THE EXERCISE: Write out all the entries again, changing "toolbox" to "tool panel" and keeping everything else the same. Leave the pictures out.

[Entries from a pointing dataset]
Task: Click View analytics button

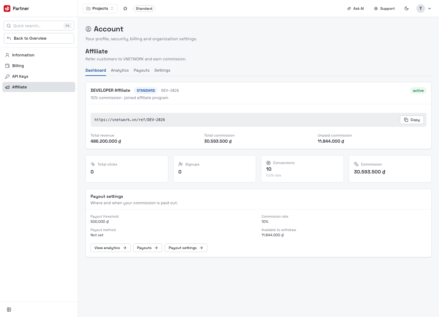Action: [x=111, y=248]
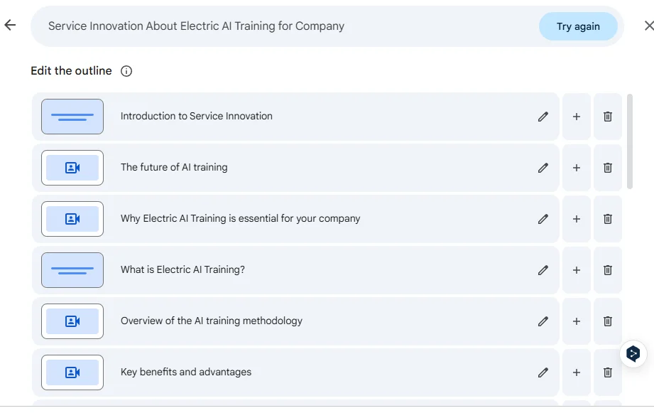The width and height of the screenshot is (654, 413).
Task: Go back using the left arrow icon
Action: coord(10,25)

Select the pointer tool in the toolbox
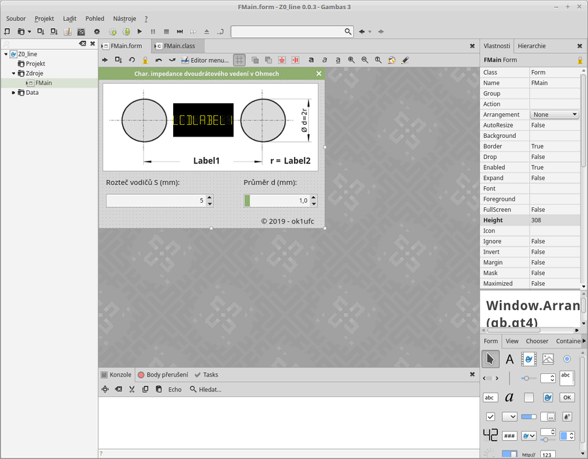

COMPLETED TASK:
Task: Click View analytics button

Action: [x=111, y=248]
The width and height of the screenshot is (654, 413).
Task: Go back using the left arrow icon
Action: coord(10,25)

Select the pointer tool in the tool panel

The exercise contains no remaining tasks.